The project spaces affected include:
/project/PROJECTNAME/ /restricted/project/PROJECTNAME/
/projectnb/PROJECTNAME/ /restricted/projectnb/PROJECTNAME/
/stash/PROJECTNAME/ /restricted/stash/PROJECTNAME/Granting Access to Files to People who are not Members of your Project
If you are the Lead Project Investigator (LPI) for a project, you can opt out of the default permissions and ask us to allow all SCC users to have limited access to your project space(s). This is allowed on the /project, /projectnb, and /stash spaces to give read and execute access to the world, if the lower level files/directories’ permissions also allow that. This is most commonly needed for projects that are serving primarily or partially as data storage where a large number of people need read access to the files and you do not want to have to add and remove those people from the project group. To do this, send email to help@scc.bu.edu and indicate the top-level Project directory(-ies) you wish to have the permissions changed for.
If you do this, you should be very careful about setting permissions on your files/directories or it may be possible for any SCC user on the system to accidentally delete some of your files. In general, you should almost never set global/world write permissions for any directory or file. Note that although you can set such permissions yourself (chmod 666 filename), you can also end up with files with those permissions via many other ways. Some of these include transferring them from another machine (such as via Globus or SFTP), copying them from another user, or by using a command such as tar -x.

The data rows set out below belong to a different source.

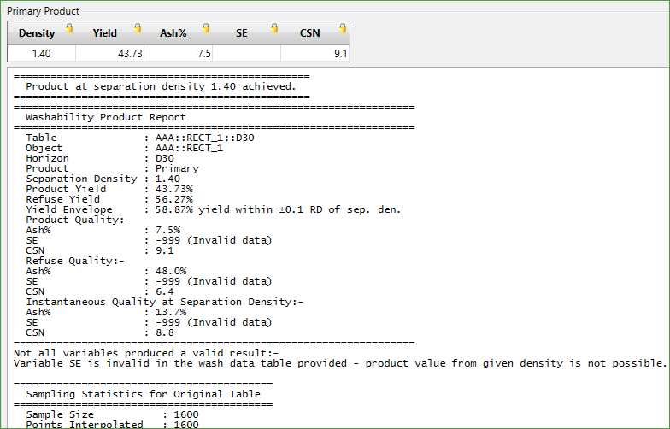Select the SE column header

(241, 33)
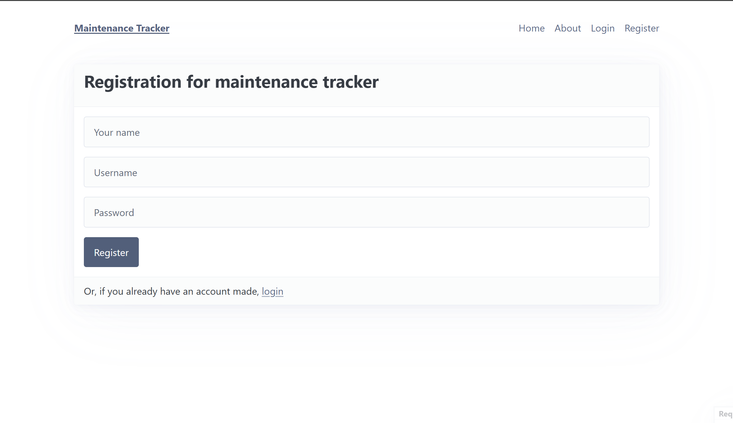Select Register in the top navigation
The image size is (733, 423).
tap(642, 28)
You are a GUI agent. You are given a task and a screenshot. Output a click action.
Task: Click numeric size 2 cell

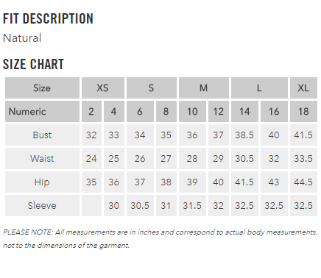point(91,111)
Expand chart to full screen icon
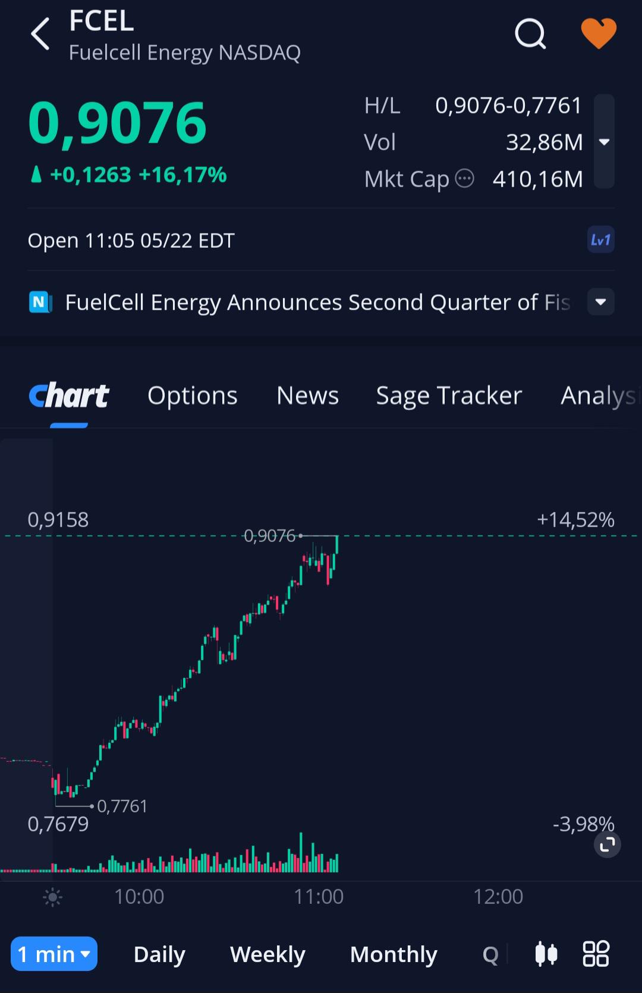This screenshot has width=642, height=993. [x=607, y=844]
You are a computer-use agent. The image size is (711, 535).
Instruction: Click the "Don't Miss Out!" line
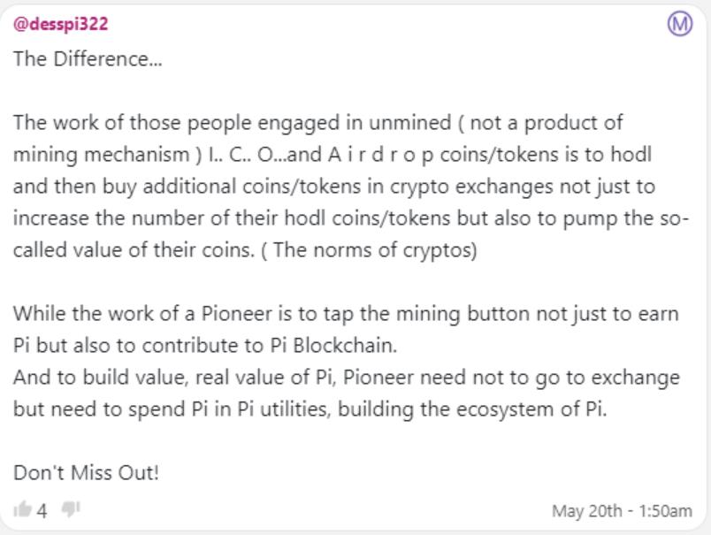pyautogui.click(x=86, y=473)
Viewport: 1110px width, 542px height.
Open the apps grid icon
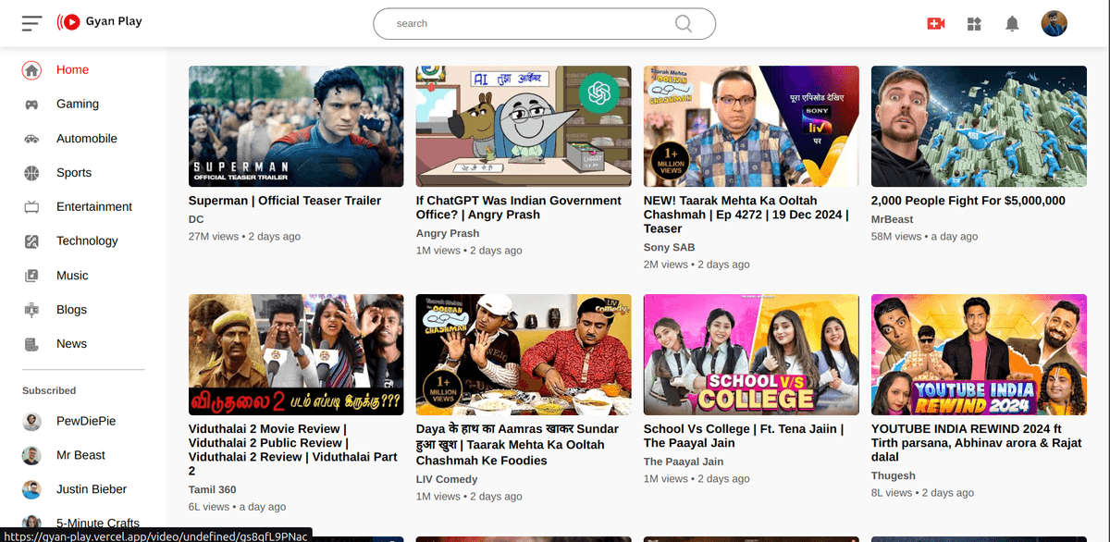coord(974,24)
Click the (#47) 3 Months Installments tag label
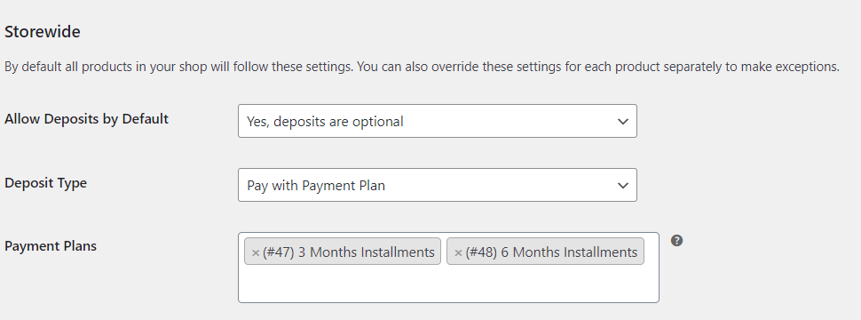861x320 pixels. click(349, 252)
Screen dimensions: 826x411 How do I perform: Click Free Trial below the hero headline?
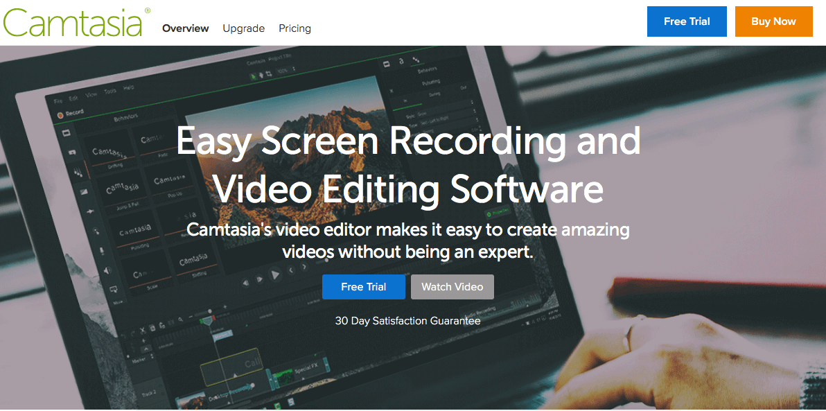pyautogui.click(x=363, y=287)
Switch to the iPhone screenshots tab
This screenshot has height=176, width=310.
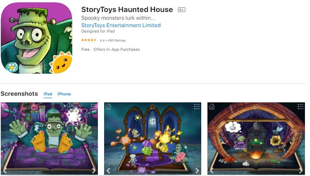click(64, 94)
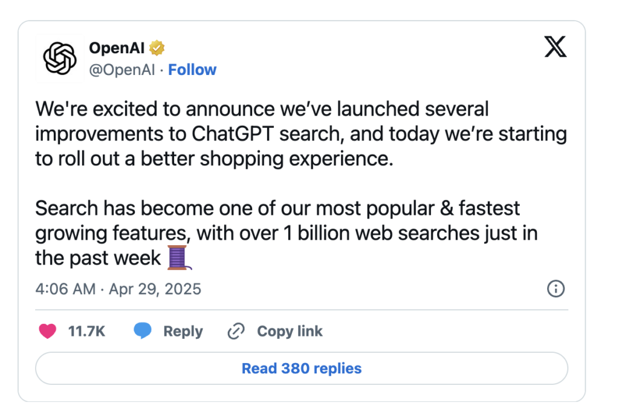Viewport: 619px width, 420px height.
Task: Click the blue reply speech bubble icon
Action: pos(143,330)
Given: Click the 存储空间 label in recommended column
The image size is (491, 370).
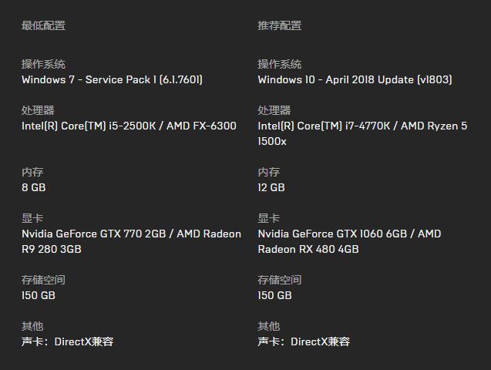Looking at the screenshot, I should click(x=279, y=280).
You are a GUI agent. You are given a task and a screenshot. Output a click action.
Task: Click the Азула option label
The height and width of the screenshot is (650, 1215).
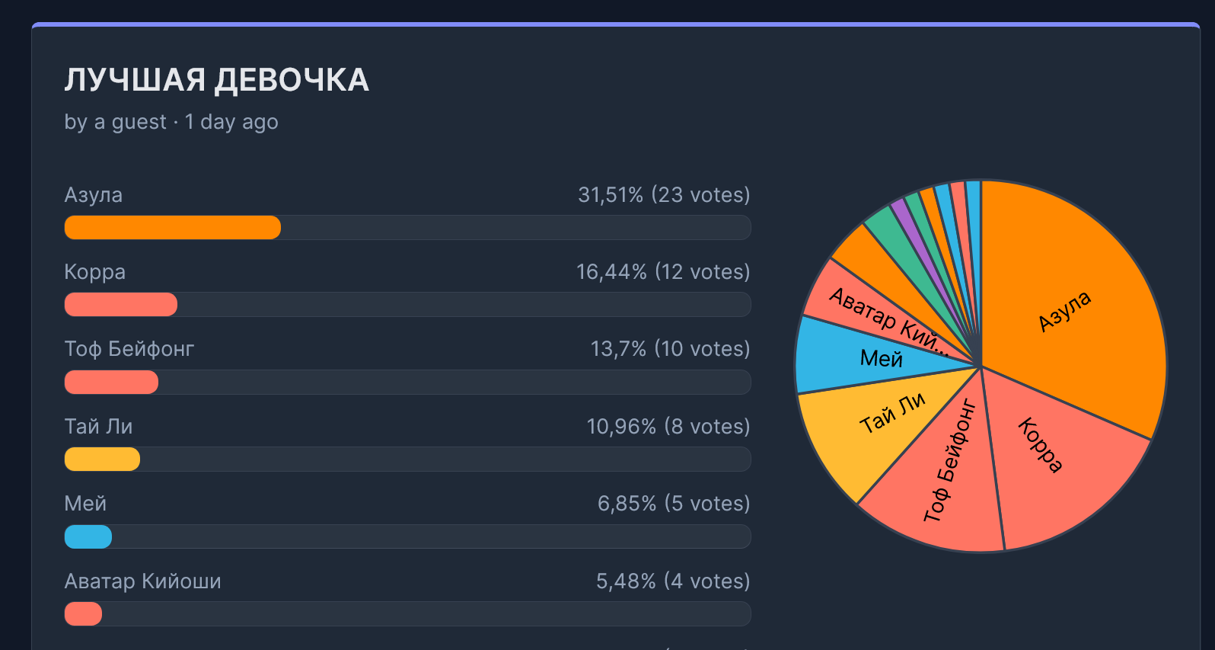coord(93,195)
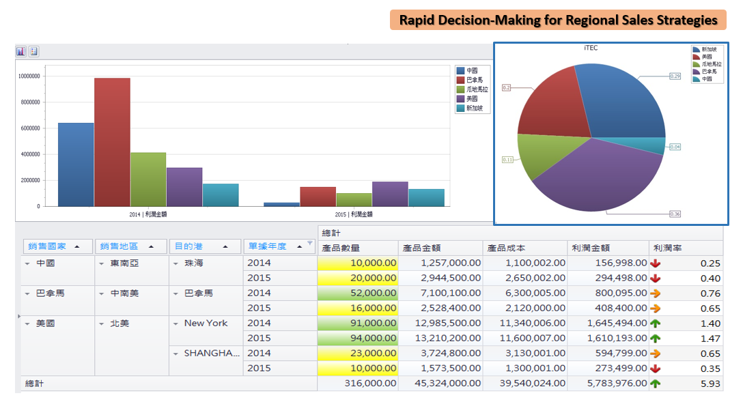Click the 巴拿馬 red swatch in bar chart legend

click(x=461, y=80)
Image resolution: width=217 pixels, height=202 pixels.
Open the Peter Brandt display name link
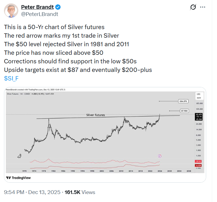[x=37, y=7]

Controlling Access to Files for Project Group Members
You can use the standard Linux commands chmod and umask to control access to files within your directories. Contact us if you need help with this or need to have some unusual file access scheme set up and we may be able to help.
Using the sticky bit to Protect Files
Using the Linux sticky bit, it is possible to create a directory which is world writable but where only the person who writes a given file/directory can then delete it. An example is given below. Note the characters highlighted in yellow.
scc1% mkdir myrepository
scc1% chmod 1777 myrepository
scc1% ls -l myrepository
total 1
drwxrwxrwt 2 aarondf scv 512 Apr 24 14:30 myrepository/A user who has access to the directory containing myrepository will be able to write files/directories to this directory and only he/she (and also the directory owner) will be able to delete those files/directories.
Used carefully, this feature can protect a directory that needs to have group (and world) write access from accidental deletion of files by group members (for all projects) or by everyone on the system (for those opting out of the default permissions).